§ Task to complete: Wherever the word "settings" appears in a line of the data, that line should be copied.

◆ ◆ ◆ ◆

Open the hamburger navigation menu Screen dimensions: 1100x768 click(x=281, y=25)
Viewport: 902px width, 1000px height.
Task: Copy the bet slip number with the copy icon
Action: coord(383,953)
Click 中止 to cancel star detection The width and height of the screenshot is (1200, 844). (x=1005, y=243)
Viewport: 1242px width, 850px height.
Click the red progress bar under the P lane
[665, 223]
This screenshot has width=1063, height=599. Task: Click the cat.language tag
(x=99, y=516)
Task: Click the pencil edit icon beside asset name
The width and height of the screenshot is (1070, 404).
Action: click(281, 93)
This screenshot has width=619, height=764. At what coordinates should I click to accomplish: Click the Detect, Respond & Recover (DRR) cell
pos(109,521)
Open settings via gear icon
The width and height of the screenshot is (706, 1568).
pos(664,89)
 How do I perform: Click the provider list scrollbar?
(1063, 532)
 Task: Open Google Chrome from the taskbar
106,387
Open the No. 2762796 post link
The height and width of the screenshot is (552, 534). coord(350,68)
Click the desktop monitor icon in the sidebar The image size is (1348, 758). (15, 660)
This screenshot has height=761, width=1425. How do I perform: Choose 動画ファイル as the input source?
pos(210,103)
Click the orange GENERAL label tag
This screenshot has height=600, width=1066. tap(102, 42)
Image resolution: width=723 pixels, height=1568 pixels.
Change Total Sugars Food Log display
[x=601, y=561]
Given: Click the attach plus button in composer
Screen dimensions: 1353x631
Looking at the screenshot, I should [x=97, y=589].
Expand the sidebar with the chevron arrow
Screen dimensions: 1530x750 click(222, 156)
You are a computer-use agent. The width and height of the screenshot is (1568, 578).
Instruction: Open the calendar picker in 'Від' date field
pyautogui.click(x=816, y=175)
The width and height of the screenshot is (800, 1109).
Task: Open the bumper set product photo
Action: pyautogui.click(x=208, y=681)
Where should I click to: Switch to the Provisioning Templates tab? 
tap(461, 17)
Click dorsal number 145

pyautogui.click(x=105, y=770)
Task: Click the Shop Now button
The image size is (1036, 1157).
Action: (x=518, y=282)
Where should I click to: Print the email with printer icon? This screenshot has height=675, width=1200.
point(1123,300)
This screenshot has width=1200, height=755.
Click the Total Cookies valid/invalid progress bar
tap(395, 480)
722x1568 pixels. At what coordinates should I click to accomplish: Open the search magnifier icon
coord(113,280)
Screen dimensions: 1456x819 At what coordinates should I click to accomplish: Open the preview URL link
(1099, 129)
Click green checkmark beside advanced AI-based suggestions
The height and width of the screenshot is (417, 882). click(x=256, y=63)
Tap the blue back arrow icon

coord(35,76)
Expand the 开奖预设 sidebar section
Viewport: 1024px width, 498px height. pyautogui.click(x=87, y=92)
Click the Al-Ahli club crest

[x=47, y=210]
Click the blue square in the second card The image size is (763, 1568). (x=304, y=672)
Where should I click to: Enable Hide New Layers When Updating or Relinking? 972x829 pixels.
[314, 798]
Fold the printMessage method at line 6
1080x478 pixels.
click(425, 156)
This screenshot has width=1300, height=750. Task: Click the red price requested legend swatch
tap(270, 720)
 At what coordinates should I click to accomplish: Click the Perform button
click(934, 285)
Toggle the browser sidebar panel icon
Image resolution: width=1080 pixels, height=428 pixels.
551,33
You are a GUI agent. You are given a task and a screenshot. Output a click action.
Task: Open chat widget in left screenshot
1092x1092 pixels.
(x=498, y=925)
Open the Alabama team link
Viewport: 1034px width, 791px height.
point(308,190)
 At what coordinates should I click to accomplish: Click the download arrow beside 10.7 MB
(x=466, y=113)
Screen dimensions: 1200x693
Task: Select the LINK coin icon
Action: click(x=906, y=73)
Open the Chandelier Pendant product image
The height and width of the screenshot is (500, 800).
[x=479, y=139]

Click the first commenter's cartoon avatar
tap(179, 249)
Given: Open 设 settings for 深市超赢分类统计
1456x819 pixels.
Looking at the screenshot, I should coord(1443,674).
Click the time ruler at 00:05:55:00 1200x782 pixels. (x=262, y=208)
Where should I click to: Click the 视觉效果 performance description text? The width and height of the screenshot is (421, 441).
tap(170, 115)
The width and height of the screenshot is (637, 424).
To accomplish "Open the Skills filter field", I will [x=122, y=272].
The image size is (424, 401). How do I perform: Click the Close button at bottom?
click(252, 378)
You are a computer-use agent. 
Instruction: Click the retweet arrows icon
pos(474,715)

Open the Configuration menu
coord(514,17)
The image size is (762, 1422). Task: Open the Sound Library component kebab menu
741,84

◆ ◆ ◆ ◆

§ Result:
Open settings via gear icon
Given: Open 设 settings for 深市超赢分类统计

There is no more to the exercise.